● Directions: For the material that follows, return exactly the lines from the one with "Given: Pause the" through the one with "This screenshot has height=751, width=450.", both ends included.

● Input records:
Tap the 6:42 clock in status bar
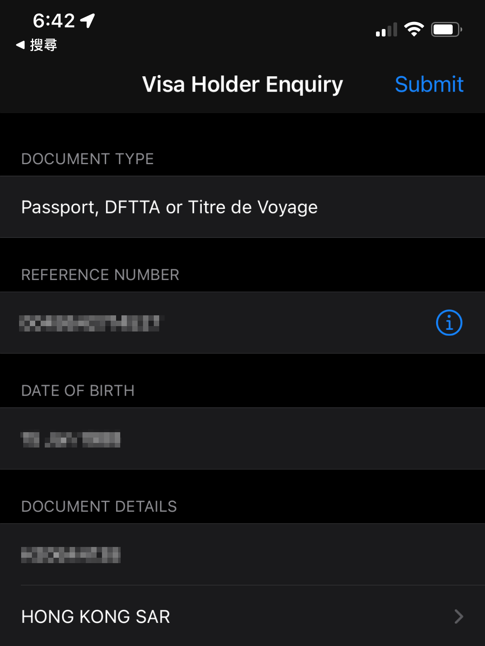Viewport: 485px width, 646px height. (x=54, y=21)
* * *
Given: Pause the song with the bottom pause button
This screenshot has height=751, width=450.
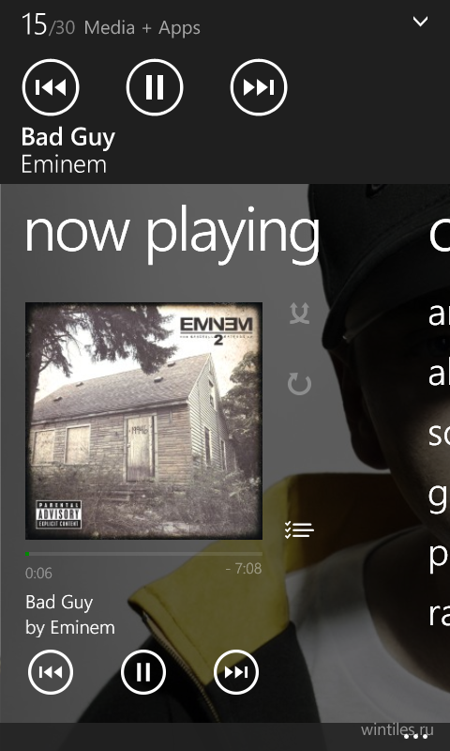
* * *
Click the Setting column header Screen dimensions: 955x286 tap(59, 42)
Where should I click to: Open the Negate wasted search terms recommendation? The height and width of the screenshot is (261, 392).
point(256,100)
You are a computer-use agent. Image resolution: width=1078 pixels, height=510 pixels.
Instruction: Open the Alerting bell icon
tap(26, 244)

● Finished exercise:
Given: Pause the song with the bottom pause button
This screenshot has height=751, width=450.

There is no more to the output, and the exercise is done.